After a very busy and emotionally exhausting week, we all enjoyed a chance to get out of Phnom Penh and see a bit of the countryside. We went to Prey Veng, which is about two hours by bus from Phnom Penh. We were hosted there by Pastor Noun Visal from the the Prey Veng Christian Center. This was a wonderful connection made for us by Mennonite Central Committee in Cambodia. We were also pleased to be able to connect with Vince and Tyler, who are MCC workers in Prey Veng Province. They are both from North America. Pastor Visal showed us around the city of Prey Veng and then took us to a lovely spot overlooking the Mekong River floodplains. Each student packed their own picnic lunch, and we all ate by the water. After lunch, we had a chance to look around town or head back to our guest house and relax. Later in the afternoon we went out to a small grouping of shrines on an island outside of town. It was a lovely setting full of beautiful, old trees, surrounded by rice paddies and fishing ponds. Most excitingly, there were monkeys! The students were both intrigued by and scared of the monkeys and their antics. The monkeys seemed to have similar feelings about us. Fortunately, bananas helped break the ice and we had some up close and personal moments with the monkeys (but not too close).

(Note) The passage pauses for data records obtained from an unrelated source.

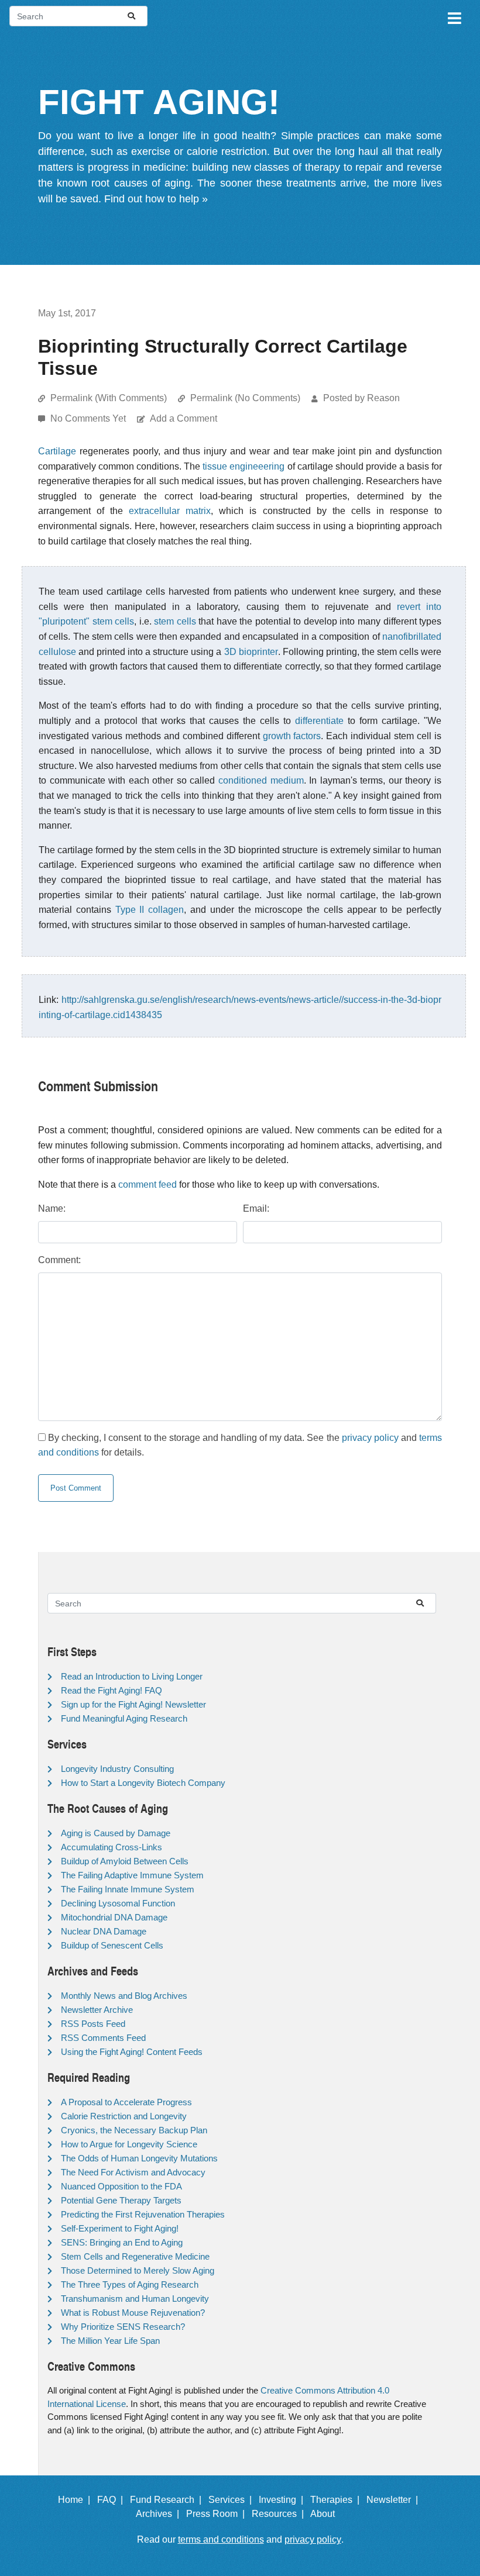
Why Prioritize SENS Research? (123, 2327)
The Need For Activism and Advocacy (133, 2172)
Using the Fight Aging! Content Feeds (132, 2052)
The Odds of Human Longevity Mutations (139, 2158)
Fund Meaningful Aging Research (124, 1718)
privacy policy (370, 1438)
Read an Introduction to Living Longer (132, 1676)
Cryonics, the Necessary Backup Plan (134, 2130)
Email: (256, 1208)
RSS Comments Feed (103, 2038)
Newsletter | (394, 2500)
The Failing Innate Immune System (127, 1889)
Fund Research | (168, 2500)
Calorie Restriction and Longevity (124, 2116)
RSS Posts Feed (93, 2024)
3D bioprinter (251, 652)
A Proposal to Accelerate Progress (126, 2102)
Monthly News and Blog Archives (124, 1996)
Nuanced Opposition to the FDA (121, 2186)
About (327, 2514)
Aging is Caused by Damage (115, 1833)
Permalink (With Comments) (108, 398)
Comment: (59, 1260)
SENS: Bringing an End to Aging (122, 2242)
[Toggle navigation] (453, 16)
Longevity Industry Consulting (117, 1769)
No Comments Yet (89, 418)
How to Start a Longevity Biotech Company (143, 1783)
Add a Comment (183, 418)
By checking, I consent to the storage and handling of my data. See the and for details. (240, 1445)
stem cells (175, 621)
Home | (76, 2500)
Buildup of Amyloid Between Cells (124, 1861)
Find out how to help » (156, 199)
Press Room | (217, 2514)
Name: (52, 1208)
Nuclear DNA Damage (103, 1931)
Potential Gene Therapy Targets (121, 2200)
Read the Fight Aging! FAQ (111, 1690)
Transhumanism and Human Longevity (135, 2298)
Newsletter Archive (97, 2010)
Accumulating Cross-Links (111, 1847)
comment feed (147, 1184)
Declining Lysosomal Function (118, 1903)
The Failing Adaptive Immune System (132, 1875)
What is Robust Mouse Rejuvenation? (133, 2313)
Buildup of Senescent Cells (112, 1945)
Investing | (283, 2500)
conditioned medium (261, 780)
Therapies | (337, 2500)
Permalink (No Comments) (245, 398)
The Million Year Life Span (110, 2341)
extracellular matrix (170, 511)
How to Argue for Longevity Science (129, 2144)
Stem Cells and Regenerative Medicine (135, 2256)
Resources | (280, 2514)
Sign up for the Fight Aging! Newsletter (133, 1704)
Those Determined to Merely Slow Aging (137, 2270)
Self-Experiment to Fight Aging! (120, 2228)
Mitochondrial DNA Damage (114, 1917)
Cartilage (57, 451)
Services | (232, 2500)
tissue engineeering (243, 466)
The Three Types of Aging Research (129, 2284)
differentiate (319, 721)
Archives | (160, 2514)
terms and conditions (221, 2539)
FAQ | (112, 2500)
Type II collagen (149, 910)
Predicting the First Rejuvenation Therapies (143, 2214)
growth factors (292, 736)
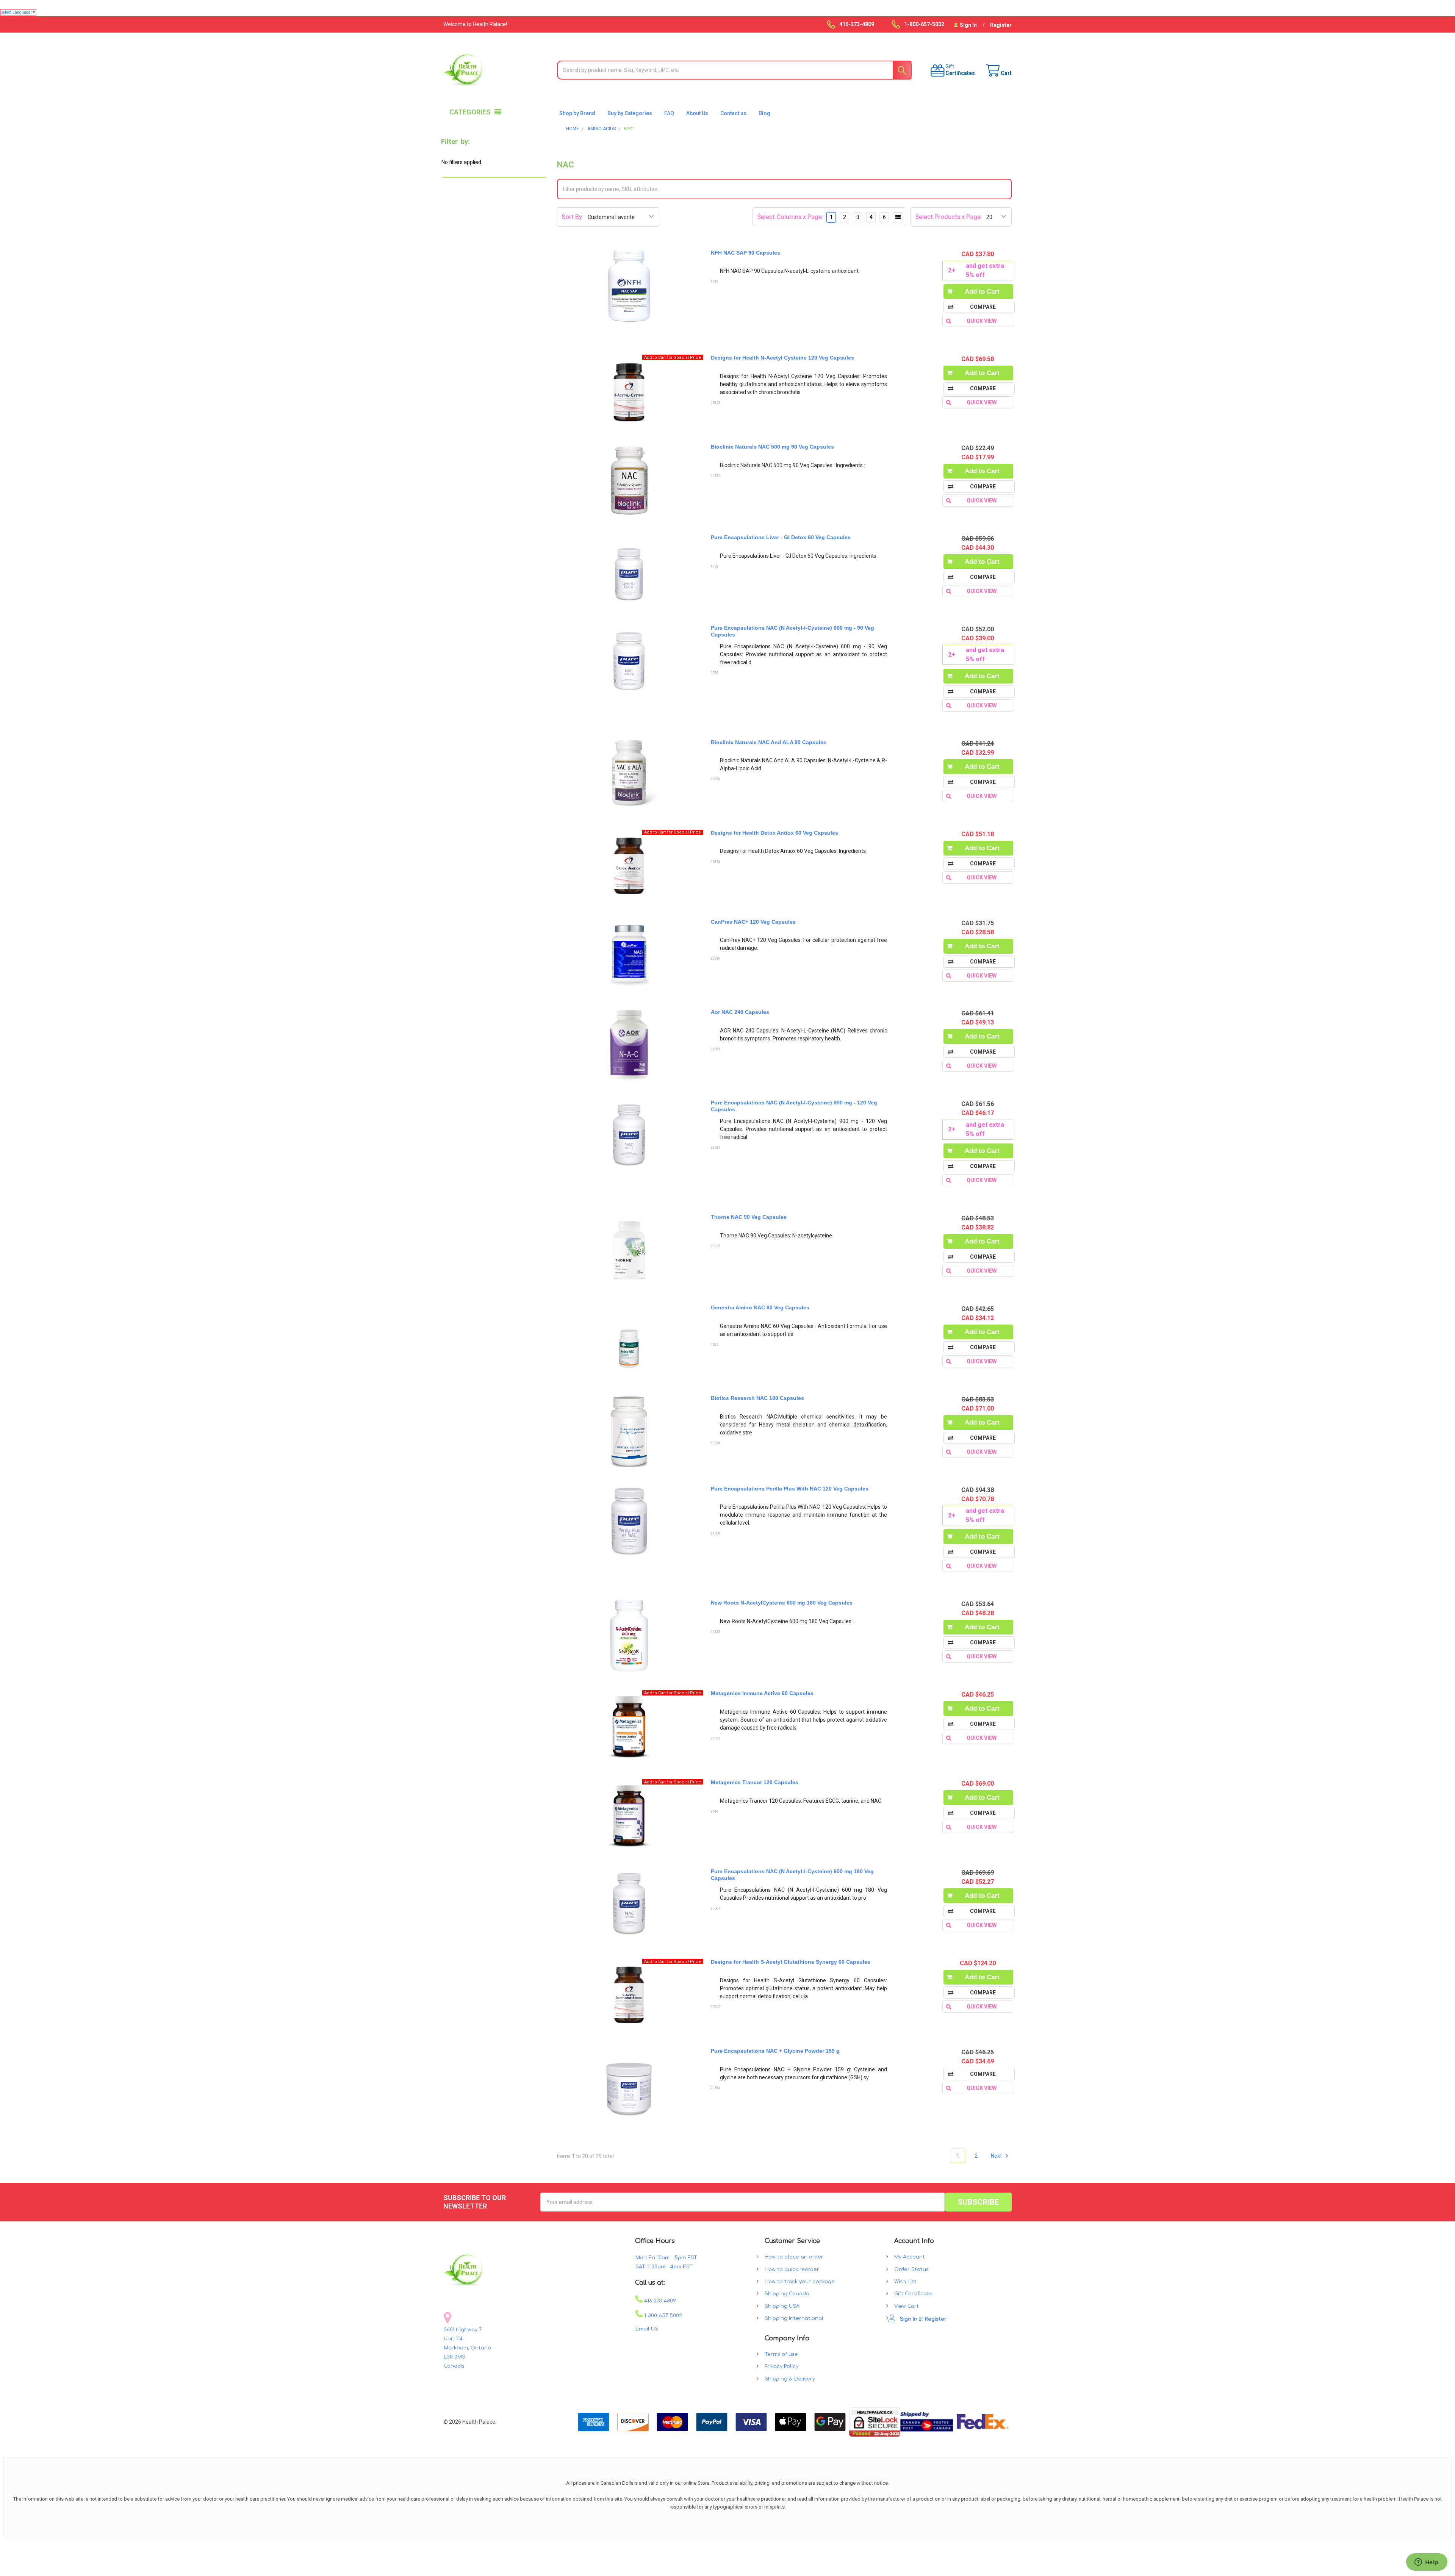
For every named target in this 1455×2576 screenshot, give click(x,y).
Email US (646, 2329)
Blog (764, 113)
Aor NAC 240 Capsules (740, 1012)
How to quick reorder (792, 2269)
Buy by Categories (629, 113)
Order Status (911, 2269)
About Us (697, 113)
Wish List (905, 2281)
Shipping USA (782, 2306)
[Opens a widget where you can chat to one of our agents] (1426, 2562)
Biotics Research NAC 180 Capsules (757, 1398)
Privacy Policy (781, 2366)
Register (1001, 25)
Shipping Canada (787, 2293)
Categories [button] (470, 112)
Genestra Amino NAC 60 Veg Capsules (760, 1307)
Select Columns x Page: (790, 217)
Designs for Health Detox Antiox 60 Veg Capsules (774, 833)
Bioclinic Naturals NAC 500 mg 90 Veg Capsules (772, 447)
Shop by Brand (577, 113)
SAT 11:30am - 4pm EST (664, 2266)
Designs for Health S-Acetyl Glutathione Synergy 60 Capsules (790, 1962)
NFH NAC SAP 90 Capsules (745, 253)
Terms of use (781, 2354)
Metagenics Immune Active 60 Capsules (762, 1693)
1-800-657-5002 (662, 2315)
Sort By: (573, 217)
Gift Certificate (913, 2293)
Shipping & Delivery (790, 2379)
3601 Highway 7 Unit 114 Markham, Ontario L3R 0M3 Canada (467, 2348)
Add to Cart (982, 291)
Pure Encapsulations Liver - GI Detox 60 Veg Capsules (781, 537)
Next (997, 2156)
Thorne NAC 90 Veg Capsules (749, 1217)
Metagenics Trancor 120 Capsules (754, 1782)
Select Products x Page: (948, 217)
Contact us (733, 113)
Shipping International (794, 2318)
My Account (909, 2257)
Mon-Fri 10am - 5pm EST (666, 2257)
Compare (983, 307)
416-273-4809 (659, 2301)
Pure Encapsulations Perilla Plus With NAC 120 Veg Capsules (789, 1489)
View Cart (906, 2306)
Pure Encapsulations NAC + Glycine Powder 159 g (775, 2051)
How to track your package (800, 2281)
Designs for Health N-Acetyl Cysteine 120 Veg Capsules (782, 358)
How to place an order (794, 2257)
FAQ (669, 113)
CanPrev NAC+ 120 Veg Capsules (753, 922)
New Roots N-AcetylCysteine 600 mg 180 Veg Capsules (782, 1603)
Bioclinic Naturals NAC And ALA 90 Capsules (768, 742)
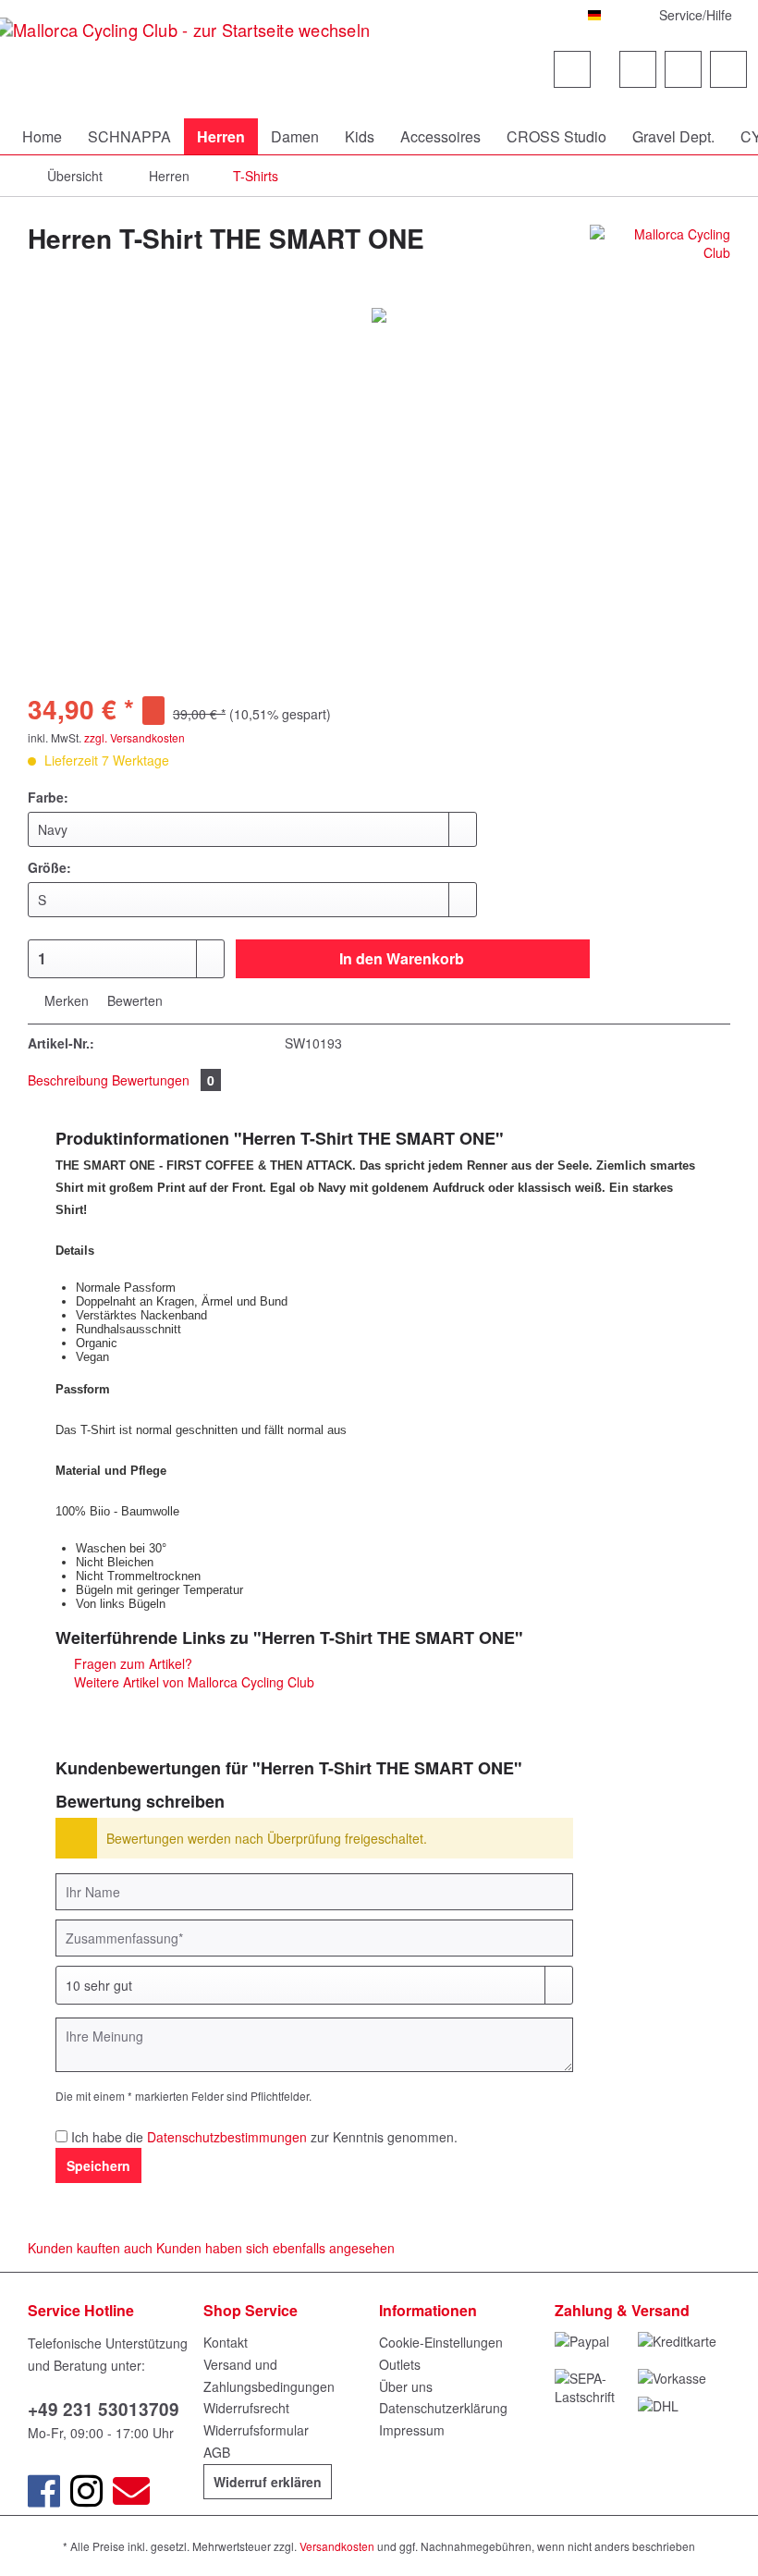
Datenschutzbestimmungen (227, 2137)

After the monkeys left (read: bananas ran out), we had a chance to hear from Pastor Visal about his conversion to Christianity, what it is like to be a Christian in a predominantly Buddhist country, and to learn about his local church. In addition, he was able to share the story about his family’s experience during the Khmer Rouge period, when he lost a number of his immediate family members. He spoke about how his Christian faith has helped him and his family to heal from the pain, trauma and loss they experienced. We enjoyed the opportunity to worship at Pastor Visal’s church on Sunday morning, and the SSTers were able to share a song with the congregation.
Pain, trauma and loss. This was a major theme this week as we grappled with the Khmer Rouge period. Students expressed their dismay at the “touristification” of the Khmer Rouge sites. It was hard to see large groups of tourists taking selfies in front of the mass graves at the Killing Fields, and the gift shop at Tuol Sleng seemed particularly inappropriate. On the other hand, some expressed their gratefulness that Cambodians are willing to share this part of their past so that people will know what happened, and so that history does not repeat itself. We spoke about how the audio tracks at the Killing Fields set an appropriately reverent tone, and helped us learn even more about this horrific period in Cambodian history. We will all be changed forever by what we learned and saw this past week.
One last thing that happened since our last post was a chance to go to the Extraordinary Chambers of the Cambodian Courts (ECCC) on Thursday. At the ECCC, a team of Cambodian and UN lawyers/judges are prosecuting the top leaders of the Khmer Rouge and others who committed the most grave crimes against humanity during that time. When we arrived at the court, which is located outside of Phnom Penh in a specially built courthouse, we only knew that we would be meeting with Mr. Neth Pheaktra, the communications director of the court. When we arrived, we were told that we would also be able to sit in on the testimony of one of the Khmer Rouge survivors. It was fascinating to hear the cross-examination of this man who had lost his entire family, including his wife, children, parents, brother, sister-in-law, nieces and nephews. The most moving part though, was when at the end, the chief judge told the survivor he had the opportunity to tell his story to the court. It was powerful to hear this, and we felt especially privileged to be able to hear his account of what happened to him during the Khmer Rouge regime.
Back to tonight. Our trip to Prey Veng ended with a wonderful lunch at a popular Cambodian market and picnic spot outside of Phnom Penh. Maria, one of our Cambodian assistants, took us to a spot where there were bamboo huts suspended over a lake. We sat on mats or laid in hammocks, ordered food from a nearby Khmer restaurant, and waited for our delicious lunch to arrive. We had fun spending time together, enjoying the breeze, and relaxing in this uniquely Cambodian spot before heading back into town to return to our families.
This coming week promises to be exciting, as we head north to Siem Reap. Here, among other things, we will be visiting the amazing Angkor Wat temples, lakes and preserved forest.